■ THE TASK
Filter the lines below, keeping each one that holds "will".

▬▬▬▬▬▬

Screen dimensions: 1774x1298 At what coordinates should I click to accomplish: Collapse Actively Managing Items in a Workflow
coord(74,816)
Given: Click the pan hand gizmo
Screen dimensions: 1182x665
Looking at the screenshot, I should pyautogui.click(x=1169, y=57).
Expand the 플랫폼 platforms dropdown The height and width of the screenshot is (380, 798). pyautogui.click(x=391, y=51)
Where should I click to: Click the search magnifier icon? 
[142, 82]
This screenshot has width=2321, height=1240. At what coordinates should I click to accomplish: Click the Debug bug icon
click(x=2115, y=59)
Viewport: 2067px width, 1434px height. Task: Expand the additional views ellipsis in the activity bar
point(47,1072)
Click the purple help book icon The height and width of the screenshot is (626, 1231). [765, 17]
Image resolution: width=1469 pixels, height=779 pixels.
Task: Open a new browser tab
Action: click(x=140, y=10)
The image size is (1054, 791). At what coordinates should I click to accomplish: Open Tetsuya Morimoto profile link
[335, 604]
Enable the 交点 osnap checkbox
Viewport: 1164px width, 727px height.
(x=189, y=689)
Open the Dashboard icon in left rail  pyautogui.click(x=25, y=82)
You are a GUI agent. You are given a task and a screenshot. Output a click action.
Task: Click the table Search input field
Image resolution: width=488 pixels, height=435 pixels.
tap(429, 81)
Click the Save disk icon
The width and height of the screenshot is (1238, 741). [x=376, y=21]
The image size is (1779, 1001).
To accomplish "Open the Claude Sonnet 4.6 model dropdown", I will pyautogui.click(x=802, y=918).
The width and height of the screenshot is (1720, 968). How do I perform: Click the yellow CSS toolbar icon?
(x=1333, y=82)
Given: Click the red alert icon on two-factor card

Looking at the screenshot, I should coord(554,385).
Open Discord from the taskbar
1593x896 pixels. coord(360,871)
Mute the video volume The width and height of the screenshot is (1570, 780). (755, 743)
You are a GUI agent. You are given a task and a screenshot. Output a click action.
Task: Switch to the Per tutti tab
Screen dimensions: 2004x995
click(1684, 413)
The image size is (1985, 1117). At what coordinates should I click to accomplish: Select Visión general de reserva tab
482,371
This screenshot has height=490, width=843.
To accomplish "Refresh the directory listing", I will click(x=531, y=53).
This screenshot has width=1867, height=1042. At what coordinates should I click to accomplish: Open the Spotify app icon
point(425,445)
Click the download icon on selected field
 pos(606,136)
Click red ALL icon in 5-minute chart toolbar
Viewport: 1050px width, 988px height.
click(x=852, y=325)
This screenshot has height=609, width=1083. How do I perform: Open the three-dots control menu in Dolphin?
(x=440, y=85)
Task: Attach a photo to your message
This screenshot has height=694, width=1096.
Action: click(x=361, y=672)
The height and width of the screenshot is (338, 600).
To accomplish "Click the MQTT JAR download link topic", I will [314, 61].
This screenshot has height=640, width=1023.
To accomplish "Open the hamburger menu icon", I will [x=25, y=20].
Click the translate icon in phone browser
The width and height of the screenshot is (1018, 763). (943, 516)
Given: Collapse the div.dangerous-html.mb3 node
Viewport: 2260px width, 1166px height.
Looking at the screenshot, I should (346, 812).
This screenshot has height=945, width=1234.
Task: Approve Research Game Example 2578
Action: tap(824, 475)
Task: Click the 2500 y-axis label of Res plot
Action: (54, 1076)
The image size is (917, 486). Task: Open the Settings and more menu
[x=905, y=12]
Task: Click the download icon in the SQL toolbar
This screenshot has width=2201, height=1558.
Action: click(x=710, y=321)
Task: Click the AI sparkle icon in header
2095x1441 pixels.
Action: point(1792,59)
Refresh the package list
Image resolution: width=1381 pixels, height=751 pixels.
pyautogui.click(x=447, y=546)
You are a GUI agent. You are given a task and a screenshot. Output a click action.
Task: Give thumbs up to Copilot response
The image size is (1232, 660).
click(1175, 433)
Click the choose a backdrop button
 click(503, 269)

▬▬▬▬▬▬

■ RESPONSE BELOW
To accomplish "Open the Claude Sonnet 4.6 model dropdown", I will pyautogui.click(x=802, y=918).
To accomplish "Refresh the directory listing", I will click(x=531, y=53).
To accomplish "Click the MQTT JAR download link topic", I will [314, 61].
To accomplish "Open the hamburger menu icon", I will [x=25, y=20].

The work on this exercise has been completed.